Posted by: freelance writer | August 23, 2011 at 07:55 AM
Hi Judy, did I get caught? :o) Sorry I haven't been checking in on the blog too frequently lately, as I'm busy getting my symtom-free Morgans driving together as a pair right now, and not much time for composing! :o) I have some good articles that I wrote for publication, but will be putting them up on the blog instead, thank you for reminding me! Also, I will be collecting a fresh forage sample around April 25th for analysis and will surely post the results, with details relevant to animal health. Following that, some relevant information about liver analysis of some butcher lambs...we've had a history of low calcium in the animals for no apparent reason other than excessive levels of potassium.
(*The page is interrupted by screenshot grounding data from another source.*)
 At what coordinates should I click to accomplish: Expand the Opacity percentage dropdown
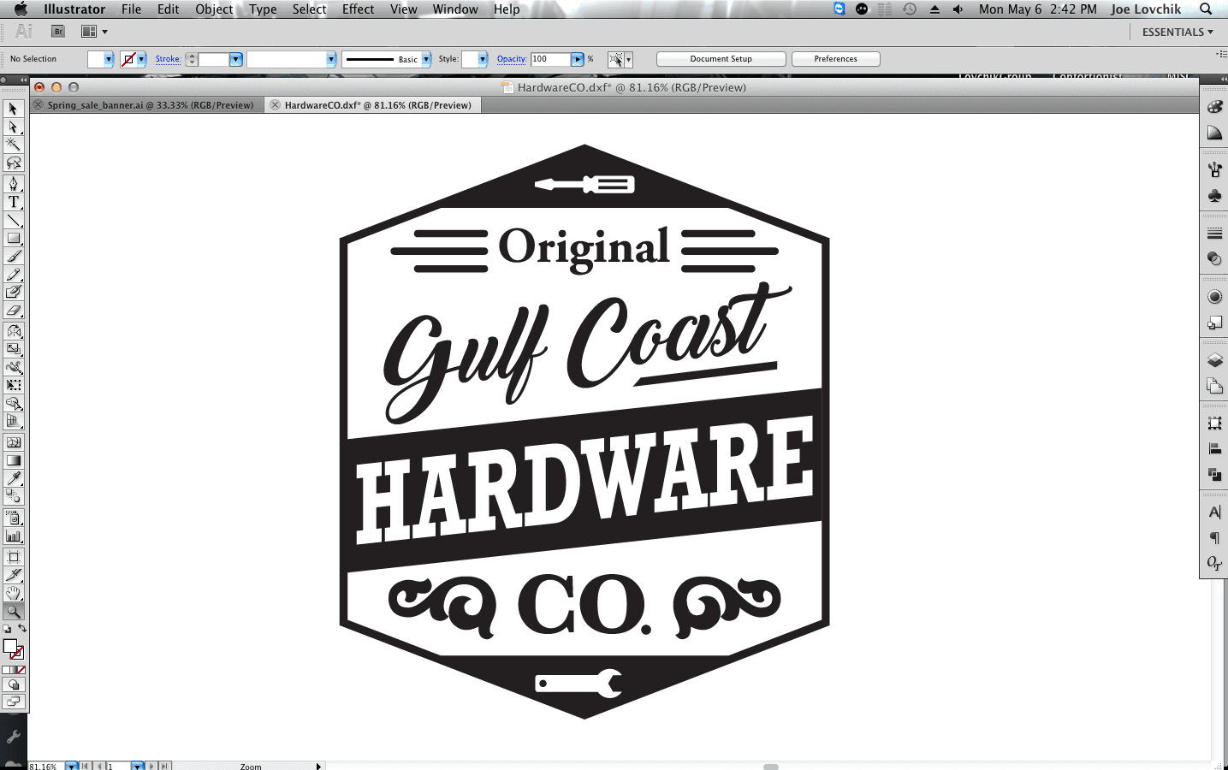click(x=578, y=59)
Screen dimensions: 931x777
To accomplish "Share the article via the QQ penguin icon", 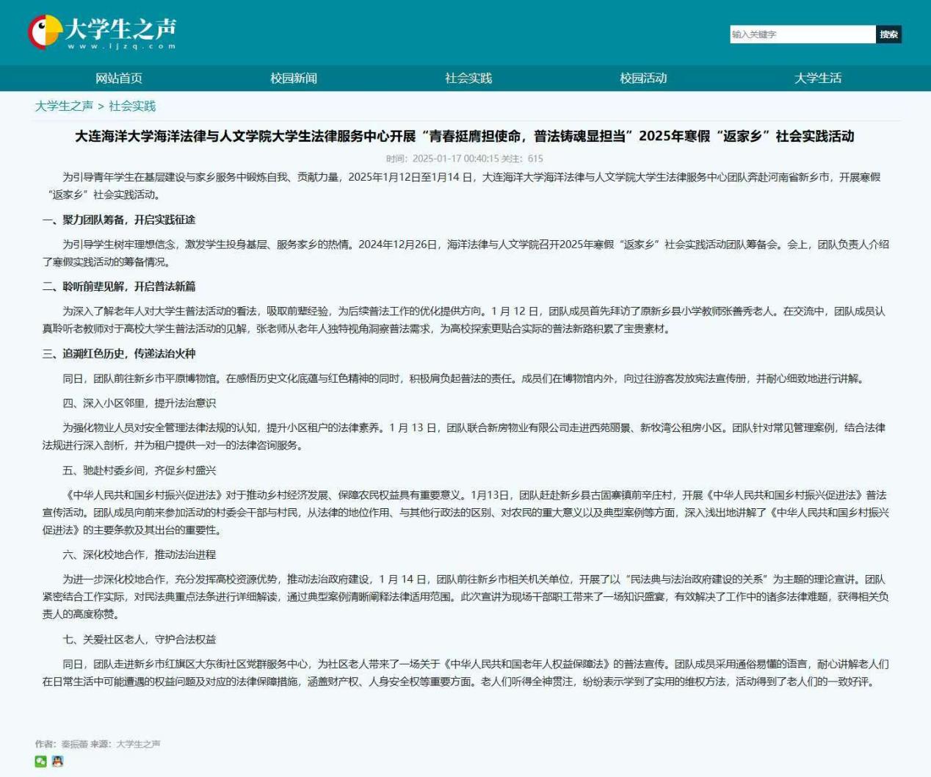I will click(57, 762).
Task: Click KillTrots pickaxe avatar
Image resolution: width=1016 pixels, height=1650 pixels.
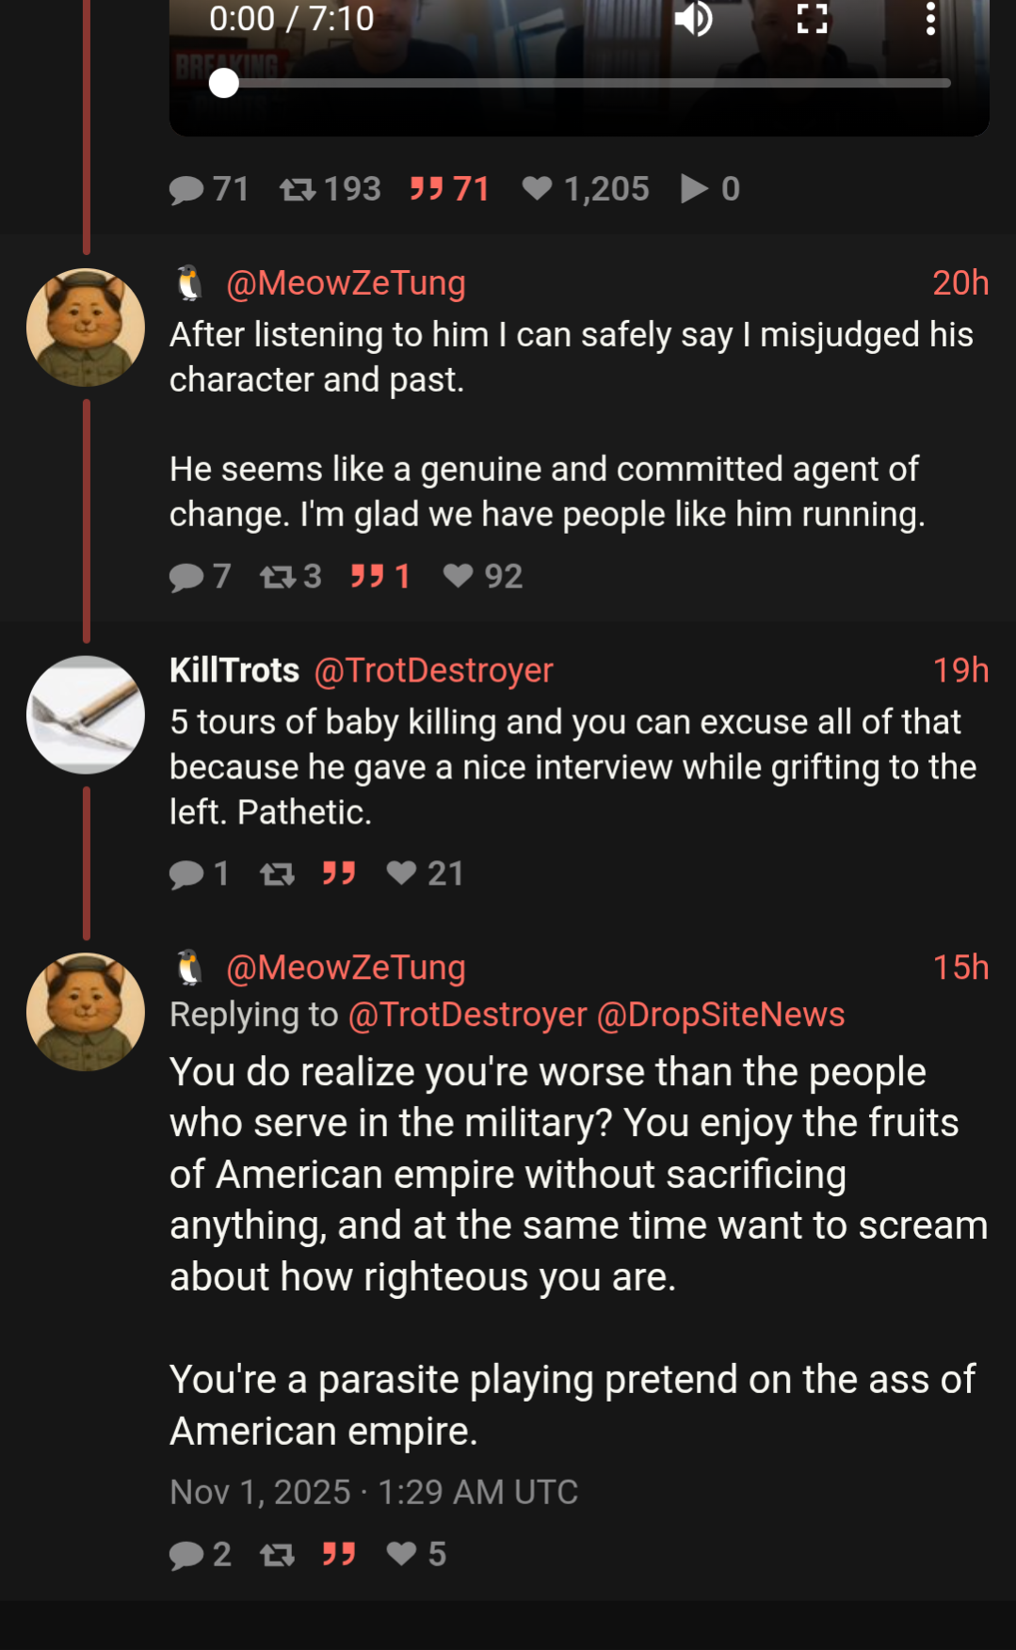Action: click(x=86, y=715)
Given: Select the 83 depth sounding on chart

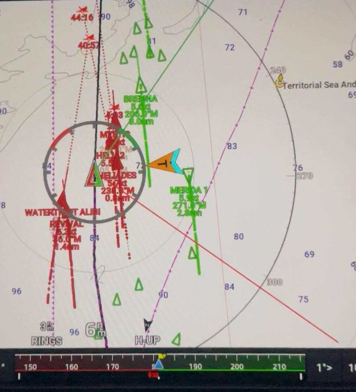Looking at the screenshot, I should click(232, 146).
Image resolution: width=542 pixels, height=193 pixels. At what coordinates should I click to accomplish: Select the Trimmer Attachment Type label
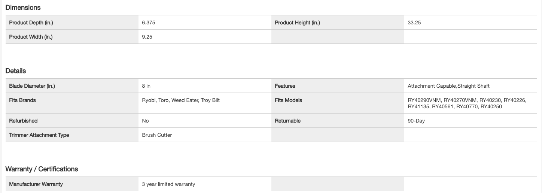(39, 135)
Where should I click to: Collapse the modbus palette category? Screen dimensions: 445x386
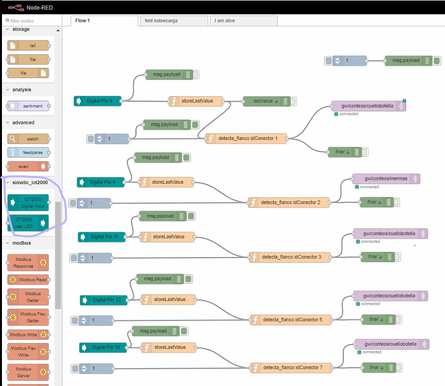21,243
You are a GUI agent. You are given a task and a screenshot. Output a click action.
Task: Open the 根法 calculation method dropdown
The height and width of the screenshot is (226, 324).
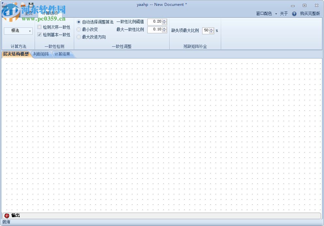18,31
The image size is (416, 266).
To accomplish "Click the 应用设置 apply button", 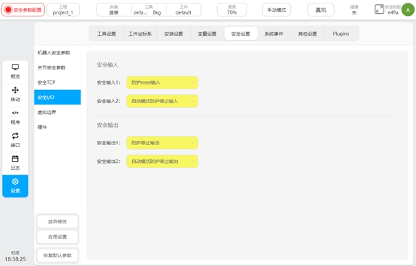I will click(57, 237).
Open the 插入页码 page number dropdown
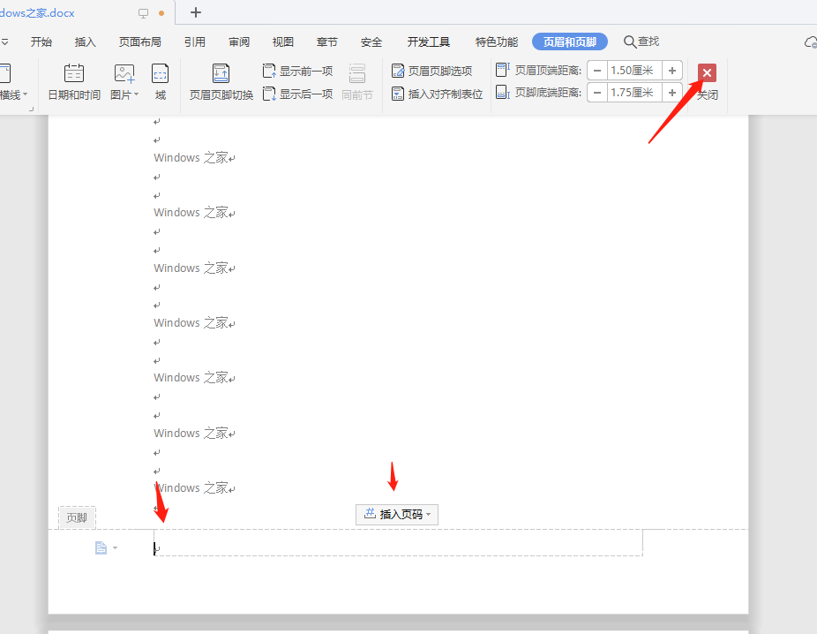The image size is (817, 634). coord(397,514)
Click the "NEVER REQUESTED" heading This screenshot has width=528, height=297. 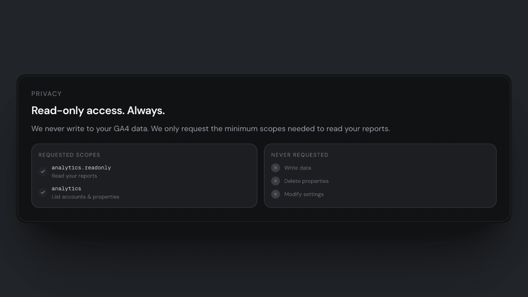coord(300,155)
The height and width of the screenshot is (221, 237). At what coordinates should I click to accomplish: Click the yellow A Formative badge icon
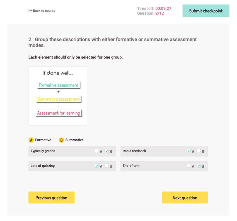click(x=31, y=140)
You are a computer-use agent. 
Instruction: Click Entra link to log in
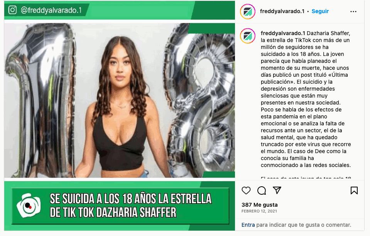point(248,225)
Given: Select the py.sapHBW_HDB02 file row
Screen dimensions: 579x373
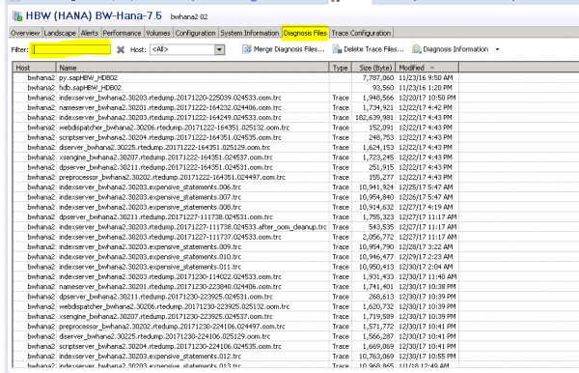Looking at the screenshot, I should coord(235,77).
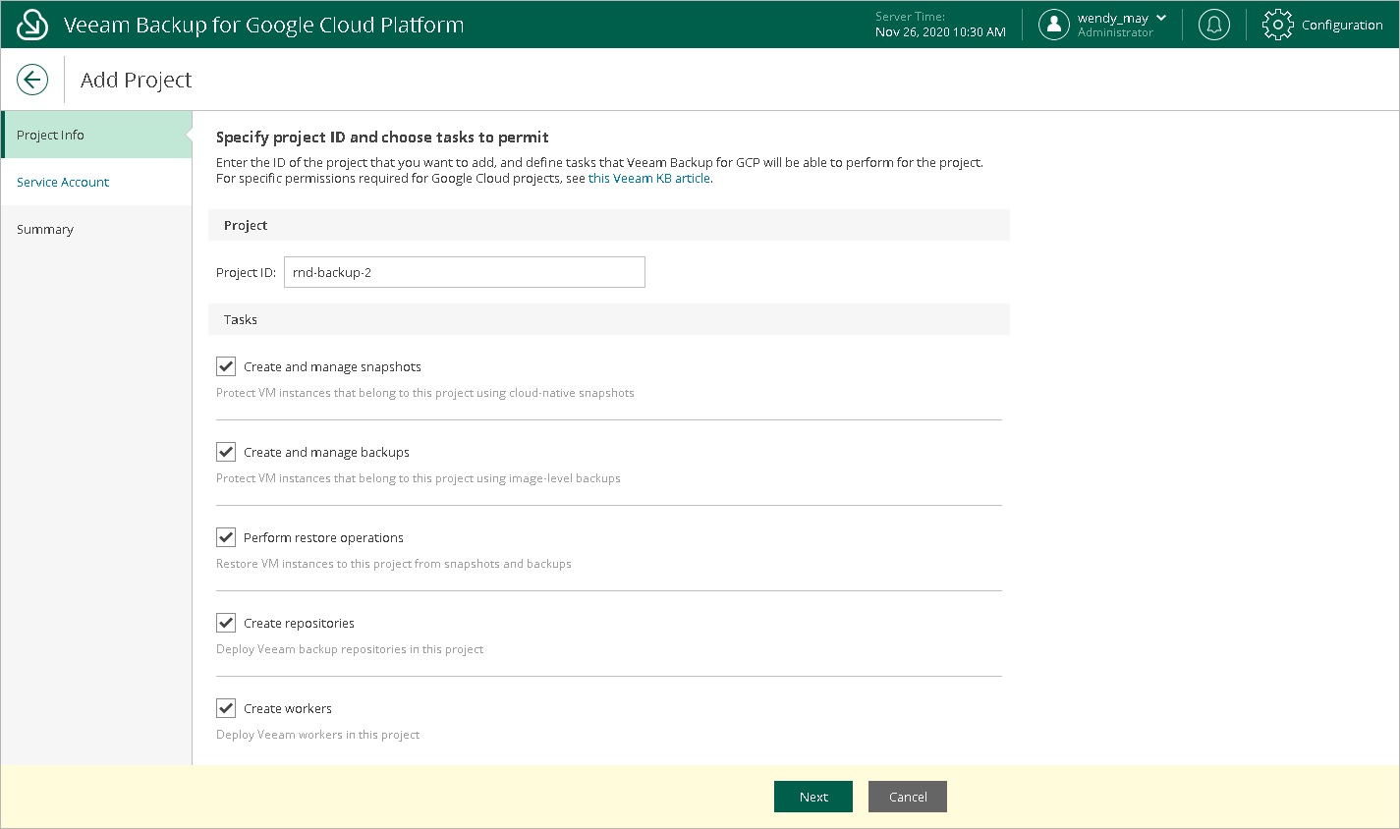This screenshot has width=1400, height=829.
Task: Click the Next button
Action: pyautogui.click(x=812, y=797)
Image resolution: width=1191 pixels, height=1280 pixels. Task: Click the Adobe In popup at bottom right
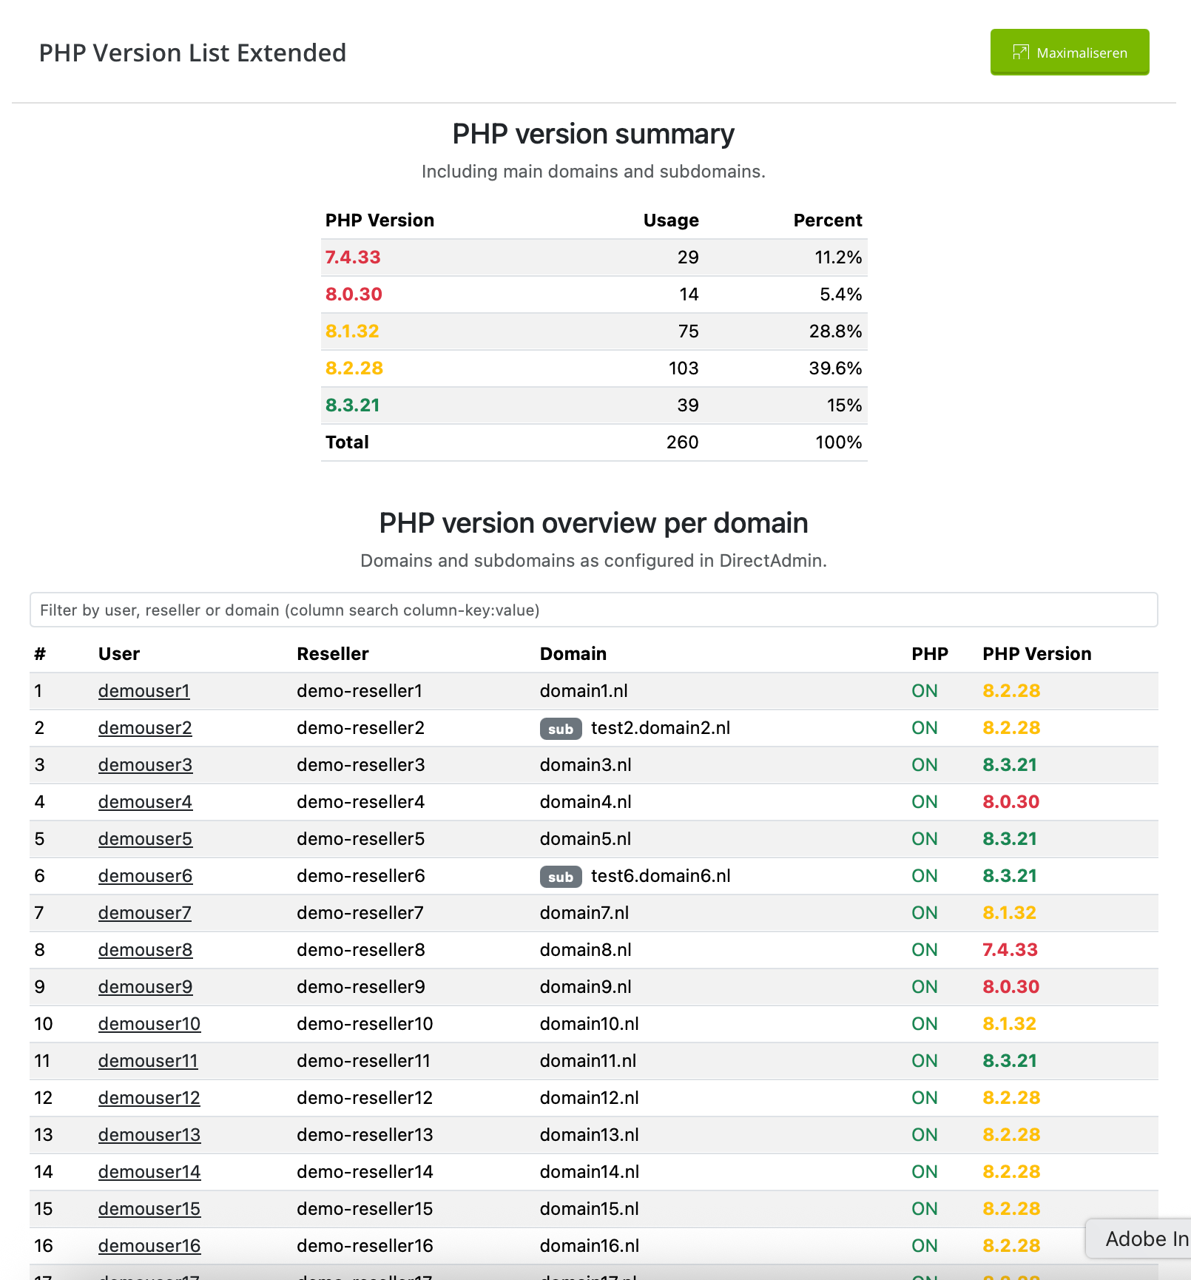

This year we fertilized with Redmond Salt, and did not add potassium. The Then In June we will analyze our hay crop to see how our fertility program relates to the nutritional properties of the hay. Mother nature always plays a major role, but there will be much to talk about in the upcoming months!
Thank you for posting!
Barb
Posted by: Barb Lee | March 23, 2010 at 07:40 PM
I'm delighted to find your blog, as it pertains to much more than horses in a area of thought I'm just beginning to explore.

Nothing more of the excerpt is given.